*** Records supplied

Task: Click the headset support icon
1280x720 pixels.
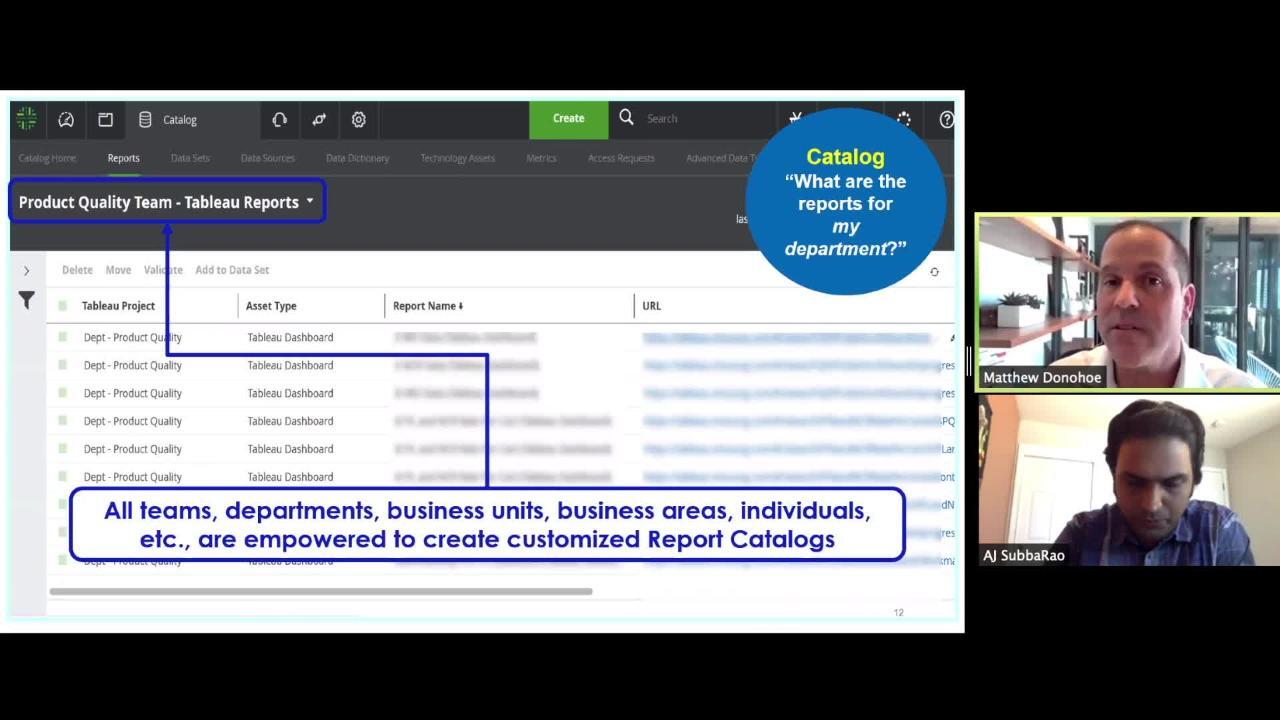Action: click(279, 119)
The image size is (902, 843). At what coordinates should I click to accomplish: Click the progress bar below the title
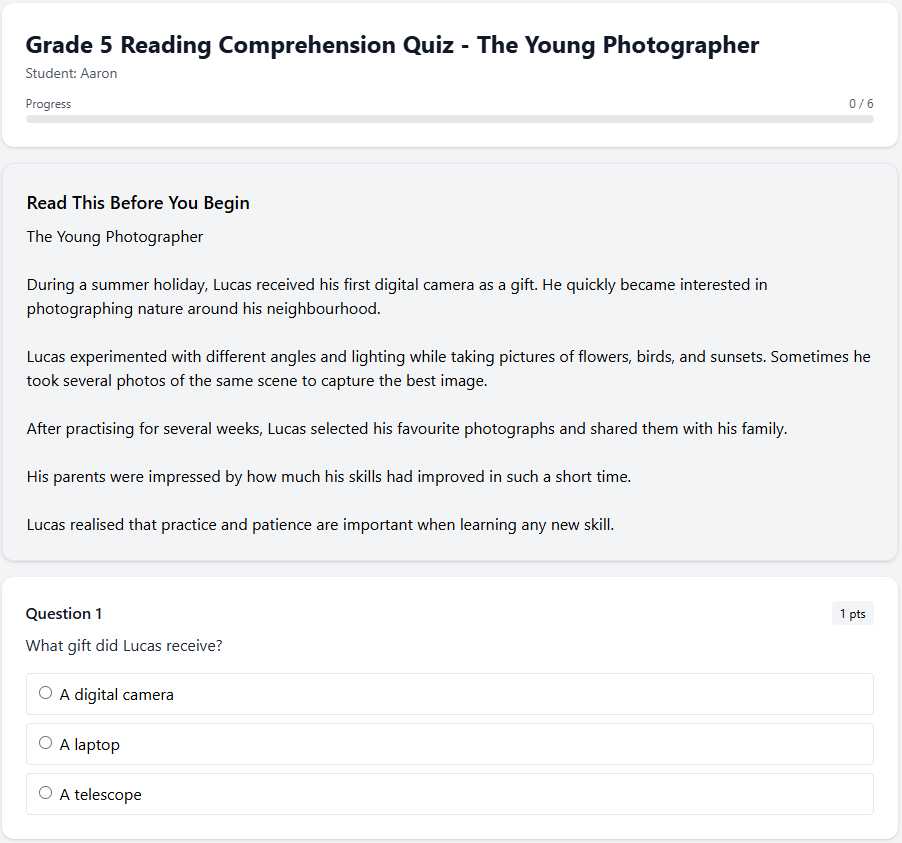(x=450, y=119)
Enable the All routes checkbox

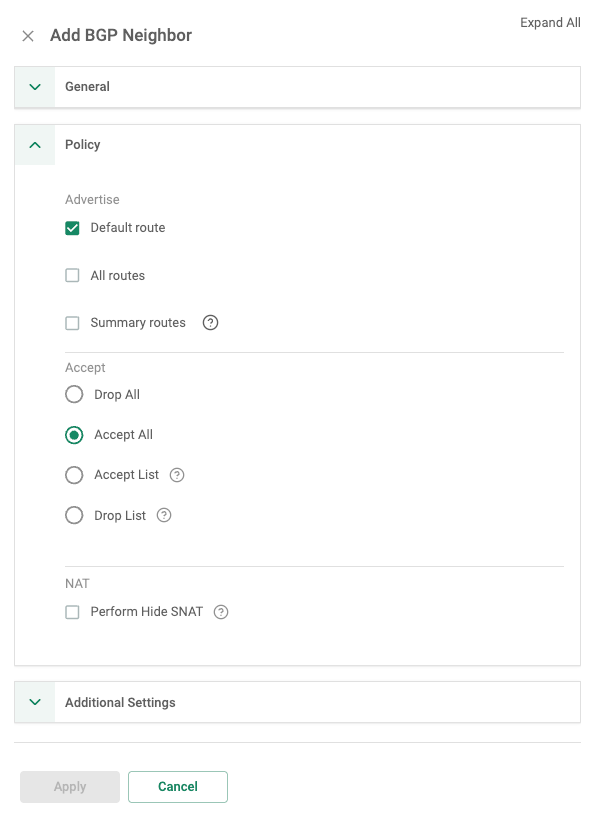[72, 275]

******

* [What to do] Copy out all the data above exactly, minus the images.

* [Answer box]
Task: Click the headset support icon
1280x720 pixels.
Action: click(279, 119)
The image size is (902, 843). At what coordinates should I click to accomplish: Click the progress bar below the title
(x=450, y=119)
Enable the All routes checkbox

[72, 275]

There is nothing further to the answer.